▶ Work to complete: In the passage on the CANDO platform, how many human approved compounds and protein structures does CANDO v1 relate?

▶ Selected passage:
+ + + + + + +

The first version of the CANDO platform (CANDO v1) is illustrative of this process (Fig. 2c), and has been successfully applied for discovering therapeutics against seven indications thus far, prospectively evaluating the efficacy of more than 82 compounds, with 49 successful in vitro hits and/or leads against dental caries, dengue, tuberculosis, malaria and other indications. CANDO v1 identifies relations between 3733 human approved compounds and 48,278 protein structures from more than one billion predicted interactions (Fig. 2d).

Compound proteome interaction signatures are determined using predictive algorithms to integrate evolutionarily conserved features of compound–protein structural complexes, representing their evolutionary dynamics. Given that each of the predictive algorithms used perform better than chance, the statistical nature of integrating multiple interaction data over a large set of proteins enhances the signal:noise ratio and identifies functional signatures for each compound that are highly accurate at depicting related compounds as proteomic homologs (i.e. known drugs with compound–proteome signatures most similar to other drugs approved for a particular indication). This results in an increased accuracy of the CANDO platform with the number of proteins used to define the compound signature. Thus, Fig. 2e shows that the level of benchmarking accuracy achievable by the CANDO platform increases logarithmically with the size of the proteome set considered. Although Fig. 2e shows the correlation obtained by applying the binary matrix to four proteomes using one criterion, the correlations between accuracy and proteome size are always greater than 0.9 for all real matrices for up to a dozen proteomes and all five criteria used by researchers.

+ + + + + + +

▶ Stored data:

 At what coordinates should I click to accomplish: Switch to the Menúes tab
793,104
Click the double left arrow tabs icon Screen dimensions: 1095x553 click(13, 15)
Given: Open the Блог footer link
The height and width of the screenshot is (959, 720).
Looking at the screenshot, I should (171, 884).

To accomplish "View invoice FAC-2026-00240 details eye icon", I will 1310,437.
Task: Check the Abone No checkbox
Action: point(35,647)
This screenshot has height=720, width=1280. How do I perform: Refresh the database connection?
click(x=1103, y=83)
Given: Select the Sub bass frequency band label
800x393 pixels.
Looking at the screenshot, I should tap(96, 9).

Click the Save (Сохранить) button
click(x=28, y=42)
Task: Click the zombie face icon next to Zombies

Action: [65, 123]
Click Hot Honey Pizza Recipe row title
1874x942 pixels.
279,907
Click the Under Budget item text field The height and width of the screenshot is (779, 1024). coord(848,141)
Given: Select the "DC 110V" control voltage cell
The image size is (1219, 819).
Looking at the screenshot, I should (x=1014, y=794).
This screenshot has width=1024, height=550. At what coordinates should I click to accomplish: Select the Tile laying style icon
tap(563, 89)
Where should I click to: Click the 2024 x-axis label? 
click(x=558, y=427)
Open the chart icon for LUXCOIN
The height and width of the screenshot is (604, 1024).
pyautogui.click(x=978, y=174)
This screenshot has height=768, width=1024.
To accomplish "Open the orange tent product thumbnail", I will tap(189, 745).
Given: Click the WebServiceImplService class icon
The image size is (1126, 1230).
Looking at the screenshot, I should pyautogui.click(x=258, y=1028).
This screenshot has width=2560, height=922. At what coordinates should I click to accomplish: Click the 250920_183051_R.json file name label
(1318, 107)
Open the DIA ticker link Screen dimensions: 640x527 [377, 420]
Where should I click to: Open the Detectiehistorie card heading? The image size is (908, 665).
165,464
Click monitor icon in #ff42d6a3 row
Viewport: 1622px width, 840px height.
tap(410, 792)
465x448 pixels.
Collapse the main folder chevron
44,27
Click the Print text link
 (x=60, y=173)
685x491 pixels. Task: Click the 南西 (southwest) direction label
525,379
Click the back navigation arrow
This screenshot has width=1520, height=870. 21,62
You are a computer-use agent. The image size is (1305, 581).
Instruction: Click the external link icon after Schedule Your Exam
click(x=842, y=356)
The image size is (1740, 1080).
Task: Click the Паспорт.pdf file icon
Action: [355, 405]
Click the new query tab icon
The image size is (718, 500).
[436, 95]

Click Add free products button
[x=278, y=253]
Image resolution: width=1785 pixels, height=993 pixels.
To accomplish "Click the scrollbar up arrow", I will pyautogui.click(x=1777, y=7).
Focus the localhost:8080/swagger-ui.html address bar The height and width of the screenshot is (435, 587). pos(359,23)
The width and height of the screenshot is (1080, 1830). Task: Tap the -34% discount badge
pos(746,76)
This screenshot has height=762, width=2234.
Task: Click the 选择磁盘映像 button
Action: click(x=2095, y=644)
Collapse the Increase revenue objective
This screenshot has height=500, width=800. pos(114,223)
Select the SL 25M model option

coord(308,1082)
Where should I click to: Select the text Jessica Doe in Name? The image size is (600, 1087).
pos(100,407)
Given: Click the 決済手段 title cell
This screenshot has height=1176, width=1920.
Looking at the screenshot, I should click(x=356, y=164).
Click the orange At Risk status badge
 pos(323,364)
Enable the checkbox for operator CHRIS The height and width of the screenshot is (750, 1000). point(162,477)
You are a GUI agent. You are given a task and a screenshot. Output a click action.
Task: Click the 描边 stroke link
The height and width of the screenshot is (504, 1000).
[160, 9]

+ + + + + + +

▶ Answer section: CANDO v1 relates 3733 human approved compounds and 48,278 protein structures.